Un de ces films pour lequel on se dit "mouibofmouais" avant d'enfourner la galette dans son lecteur glouton, et qui met une gentille petite gifle d'autant plus résonnante qu'on ne s'y attendait pas du tout.
Il faut dire qu'avec un Illusionniste bien moisi en concurrent officiel, on se dit qu'on va se taper un duel Gérard Majax vs Sylvain Mirouf bien cheap, avec effets spéciaux minables et intrigue à la vas-y comme je suis plus balèze que toi pour tordre les cuillères et sortir un lapin de mon chapeau.
Le Prestige n'est rien de tout ça, même si l'adversité et l'animosité entre deux prestidigitateurs est bien au coeur de l'histoire. C'est un film fascinant sur l'art du faux semblant, de la perspective, des mensonges proféré par tout spectacle et donc toute oeuvre d'art, des limites que l'on est prêt à franchir pour divertir - et en ces temps de télé réalité et autres docu-reportages-fictionnisés où le moindre fait divers est mis en scène comme un épisode des Experts, ça fait forcément mouche. Une mise en abîme assez jouissive du cinéma, réalisée avec beaucoup de classe par un Nolan qui n'est décidément jamais aussi intéressant que quand il met les doigts dans les mécaniques qui construisent la narration et donc le spectacle. Le prestige de son film, ça n'est pas tant le coup de théâtre final, qu'on voit venir à plusieurs kilomètres, c'est plutôt la fabrication de celui-ci, qui ne sert qu'à détourner le spectateur d'une autre révélation, d'un autre tour de magie.

■ Données fournies:
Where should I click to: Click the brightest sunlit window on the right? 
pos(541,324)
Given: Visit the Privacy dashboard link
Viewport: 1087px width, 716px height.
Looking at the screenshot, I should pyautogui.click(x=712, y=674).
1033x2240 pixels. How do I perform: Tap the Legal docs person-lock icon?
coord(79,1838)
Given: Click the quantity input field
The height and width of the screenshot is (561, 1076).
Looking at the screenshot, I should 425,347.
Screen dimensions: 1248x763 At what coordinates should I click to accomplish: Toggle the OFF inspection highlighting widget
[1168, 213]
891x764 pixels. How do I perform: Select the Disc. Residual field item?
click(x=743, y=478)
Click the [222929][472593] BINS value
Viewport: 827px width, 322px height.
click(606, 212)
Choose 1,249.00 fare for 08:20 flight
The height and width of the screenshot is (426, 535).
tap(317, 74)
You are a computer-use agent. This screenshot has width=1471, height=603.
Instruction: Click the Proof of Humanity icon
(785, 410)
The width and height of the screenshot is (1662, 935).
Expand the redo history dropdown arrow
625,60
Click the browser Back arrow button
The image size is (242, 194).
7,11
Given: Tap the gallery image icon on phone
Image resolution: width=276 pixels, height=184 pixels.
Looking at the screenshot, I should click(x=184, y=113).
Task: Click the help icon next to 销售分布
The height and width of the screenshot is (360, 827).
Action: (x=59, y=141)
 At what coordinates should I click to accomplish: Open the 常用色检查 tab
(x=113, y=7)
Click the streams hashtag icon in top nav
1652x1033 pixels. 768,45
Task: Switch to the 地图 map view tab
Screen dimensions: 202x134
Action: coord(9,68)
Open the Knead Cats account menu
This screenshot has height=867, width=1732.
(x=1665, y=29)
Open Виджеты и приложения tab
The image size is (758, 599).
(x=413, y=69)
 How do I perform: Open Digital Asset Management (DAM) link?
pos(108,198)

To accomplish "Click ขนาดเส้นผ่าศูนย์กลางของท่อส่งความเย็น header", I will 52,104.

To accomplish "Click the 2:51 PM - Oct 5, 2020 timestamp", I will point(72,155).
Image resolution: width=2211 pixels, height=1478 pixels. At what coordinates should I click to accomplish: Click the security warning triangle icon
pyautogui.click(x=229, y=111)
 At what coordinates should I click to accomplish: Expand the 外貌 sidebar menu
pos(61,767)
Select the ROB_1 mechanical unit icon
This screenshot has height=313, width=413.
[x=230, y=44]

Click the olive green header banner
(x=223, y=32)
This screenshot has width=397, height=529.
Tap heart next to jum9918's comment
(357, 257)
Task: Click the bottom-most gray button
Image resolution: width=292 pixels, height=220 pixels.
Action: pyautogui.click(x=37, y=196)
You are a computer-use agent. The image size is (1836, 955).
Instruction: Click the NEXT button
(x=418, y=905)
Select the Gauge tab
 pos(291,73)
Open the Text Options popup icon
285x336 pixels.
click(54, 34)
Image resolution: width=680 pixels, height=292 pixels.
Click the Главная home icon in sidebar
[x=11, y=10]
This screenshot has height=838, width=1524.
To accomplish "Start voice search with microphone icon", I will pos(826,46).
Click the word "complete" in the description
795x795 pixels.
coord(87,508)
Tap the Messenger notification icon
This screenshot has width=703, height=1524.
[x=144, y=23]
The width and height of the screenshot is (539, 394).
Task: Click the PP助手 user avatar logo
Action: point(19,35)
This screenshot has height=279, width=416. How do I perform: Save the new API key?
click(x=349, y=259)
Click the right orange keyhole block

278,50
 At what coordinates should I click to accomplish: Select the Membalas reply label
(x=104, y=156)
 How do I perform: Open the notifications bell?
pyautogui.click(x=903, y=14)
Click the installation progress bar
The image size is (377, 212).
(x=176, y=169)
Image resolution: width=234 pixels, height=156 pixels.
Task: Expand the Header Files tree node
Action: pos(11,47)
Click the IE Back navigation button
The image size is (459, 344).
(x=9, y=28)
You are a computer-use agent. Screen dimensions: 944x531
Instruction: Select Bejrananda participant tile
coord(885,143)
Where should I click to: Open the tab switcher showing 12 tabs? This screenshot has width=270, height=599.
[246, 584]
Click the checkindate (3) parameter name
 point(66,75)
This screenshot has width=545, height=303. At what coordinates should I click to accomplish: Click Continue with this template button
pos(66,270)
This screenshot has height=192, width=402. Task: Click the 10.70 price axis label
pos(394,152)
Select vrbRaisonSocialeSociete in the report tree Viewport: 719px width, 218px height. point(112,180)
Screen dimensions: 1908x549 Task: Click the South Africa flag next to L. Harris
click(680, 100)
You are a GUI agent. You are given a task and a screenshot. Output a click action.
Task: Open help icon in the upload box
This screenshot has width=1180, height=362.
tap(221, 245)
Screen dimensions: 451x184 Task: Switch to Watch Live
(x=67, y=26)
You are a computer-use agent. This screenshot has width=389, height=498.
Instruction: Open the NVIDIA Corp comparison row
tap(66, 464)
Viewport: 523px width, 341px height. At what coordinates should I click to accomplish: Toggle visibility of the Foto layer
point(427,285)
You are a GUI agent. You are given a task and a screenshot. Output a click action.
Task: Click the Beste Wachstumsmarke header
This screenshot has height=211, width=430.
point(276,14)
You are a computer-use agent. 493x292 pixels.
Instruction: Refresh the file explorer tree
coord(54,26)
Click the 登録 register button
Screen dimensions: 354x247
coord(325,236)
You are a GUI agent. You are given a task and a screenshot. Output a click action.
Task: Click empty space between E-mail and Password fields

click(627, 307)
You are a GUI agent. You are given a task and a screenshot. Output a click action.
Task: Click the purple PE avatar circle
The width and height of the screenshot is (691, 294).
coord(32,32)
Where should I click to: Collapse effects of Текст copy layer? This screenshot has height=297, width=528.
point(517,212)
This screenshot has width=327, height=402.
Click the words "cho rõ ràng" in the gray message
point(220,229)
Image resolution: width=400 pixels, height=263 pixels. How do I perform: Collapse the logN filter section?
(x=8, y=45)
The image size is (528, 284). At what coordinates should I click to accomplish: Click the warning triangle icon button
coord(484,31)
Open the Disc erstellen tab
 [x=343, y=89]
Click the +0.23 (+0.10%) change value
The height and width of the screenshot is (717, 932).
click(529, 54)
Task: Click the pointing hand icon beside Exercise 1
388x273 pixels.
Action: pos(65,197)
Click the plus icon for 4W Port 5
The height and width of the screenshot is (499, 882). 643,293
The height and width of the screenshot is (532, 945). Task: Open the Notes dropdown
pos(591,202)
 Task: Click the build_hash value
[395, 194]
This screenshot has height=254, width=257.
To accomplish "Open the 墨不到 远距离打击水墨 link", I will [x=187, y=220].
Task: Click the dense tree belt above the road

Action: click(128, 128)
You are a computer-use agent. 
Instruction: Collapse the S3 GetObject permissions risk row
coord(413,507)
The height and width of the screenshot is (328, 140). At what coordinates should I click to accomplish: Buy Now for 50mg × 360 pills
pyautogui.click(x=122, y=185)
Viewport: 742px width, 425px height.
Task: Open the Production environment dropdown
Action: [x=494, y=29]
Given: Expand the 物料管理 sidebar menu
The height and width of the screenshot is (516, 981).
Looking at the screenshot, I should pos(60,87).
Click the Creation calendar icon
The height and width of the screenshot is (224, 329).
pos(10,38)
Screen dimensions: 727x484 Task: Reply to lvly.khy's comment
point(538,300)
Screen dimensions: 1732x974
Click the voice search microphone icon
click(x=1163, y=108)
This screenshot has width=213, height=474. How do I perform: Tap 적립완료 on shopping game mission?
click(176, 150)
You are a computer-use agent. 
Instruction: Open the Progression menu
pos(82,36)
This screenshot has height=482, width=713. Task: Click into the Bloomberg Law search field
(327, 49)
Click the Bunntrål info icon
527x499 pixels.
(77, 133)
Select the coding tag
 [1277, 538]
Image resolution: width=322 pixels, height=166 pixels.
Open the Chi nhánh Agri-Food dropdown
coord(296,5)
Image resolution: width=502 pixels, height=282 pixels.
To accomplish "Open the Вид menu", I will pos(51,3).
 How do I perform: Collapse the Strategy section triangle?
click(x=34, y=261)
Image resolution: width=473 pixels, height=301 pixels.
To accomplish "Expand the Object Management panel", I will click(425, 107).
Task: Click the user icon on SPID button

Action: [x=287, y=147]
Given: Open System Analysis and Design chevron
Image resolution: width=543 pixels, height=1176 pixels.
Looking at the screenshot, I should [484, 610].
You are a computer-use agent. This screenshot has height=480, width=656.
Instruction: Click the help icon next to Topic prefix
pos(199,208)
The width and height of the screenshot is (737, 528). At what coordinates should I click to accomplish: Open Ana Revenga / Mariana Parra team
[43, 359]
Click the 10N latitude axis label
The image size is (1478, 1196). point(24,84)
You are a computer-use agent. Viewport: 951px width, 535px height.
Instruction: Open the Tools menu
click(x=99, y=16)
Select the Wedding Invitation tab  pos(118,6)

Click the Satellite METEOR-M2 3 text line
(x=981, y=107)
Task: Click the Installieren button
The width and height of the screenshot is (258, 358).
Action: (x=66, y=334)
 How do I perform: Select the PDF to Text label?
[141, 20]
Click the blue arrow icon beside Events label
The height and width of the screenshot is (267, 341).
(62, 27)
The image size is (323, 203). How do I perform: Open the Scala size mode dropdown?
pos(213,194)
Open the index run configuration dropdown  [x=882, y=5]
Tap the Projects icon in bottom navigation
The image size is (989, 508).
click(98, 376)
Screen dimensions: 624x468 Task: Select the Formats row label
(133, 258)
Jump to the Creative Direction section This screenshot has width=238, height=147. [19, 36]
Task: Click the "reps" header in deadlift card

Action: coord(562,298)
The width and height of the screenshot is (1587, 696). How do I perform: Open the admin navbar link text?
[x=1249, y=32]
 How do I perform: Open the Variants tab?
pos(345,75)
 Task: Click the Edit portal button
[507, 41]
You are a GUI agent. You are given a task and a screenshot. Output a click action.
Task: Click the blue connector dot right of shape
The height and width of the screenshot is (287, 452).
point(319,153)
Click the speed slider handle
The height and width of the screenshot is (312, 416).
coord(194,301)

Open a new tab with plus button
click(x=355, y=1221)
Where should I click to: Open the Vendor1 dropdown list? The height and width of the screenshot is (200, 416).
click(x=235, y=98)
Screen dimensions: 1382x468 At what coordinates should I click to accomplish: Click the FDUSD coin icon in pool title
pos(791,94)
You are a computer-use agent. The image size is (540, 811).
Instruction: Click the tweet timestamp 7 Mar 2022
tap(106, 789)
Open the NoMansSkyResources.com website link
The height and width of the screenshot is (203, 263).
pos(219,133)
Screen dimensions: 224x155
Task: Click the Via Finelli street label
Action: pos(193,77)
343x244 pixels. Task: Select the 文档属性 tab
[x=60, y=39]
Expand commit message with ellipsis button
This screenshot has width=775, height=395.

■ Consignes:
1: Citez la critique du Prestige en commençant par « Un de ces films » et en allant jusqu'à « de mon chapeau. » inclus.
2: D'après la critique du Prestige, qui a réalisé ce film ?
3: Pour chacune des affirmations suivantes, dites si elle concorde avec la critique du Prestige. (a) Le coup de théâtre final est difficile à deviner. (b) L'animosité entre deux prestidigitateurs est au cœur de l'histoire. (c) Le film est réalisé avec beaucoup de classe.

■ Réponses par consigne:
1:
Un de ces films pour lequel on se dit "mouibofmouais" avant d'enfourner la galette dans son lecteur glouton, et qui met une gentille petite gifle d'autant plus résonnante qu'on ne s'y attendait pas du tout.
Il faut dire qu'avec un Illusionniste bien moisi en concurrent officiel, on se dit qu'on va se taper un duel Gérard Majax vs Sylvain Mirouf bien cheap, avec effets spéciaux minables et intrigue à la vas-y comme je suis plus balèze que toi pour tordre les cuillères et sortir un lapin de mon chapeau.

2: Nolan.

3:
(a) Non : « qu'on voit venir à plusieurs kilomètres ».
(b) Oui : « l'adversité et l'animosité entre deux prestidigitateurs est bien au coeur de l'histoire ».
(c) Oui : « réalisée avec beaucoup de classe par un Nolan ».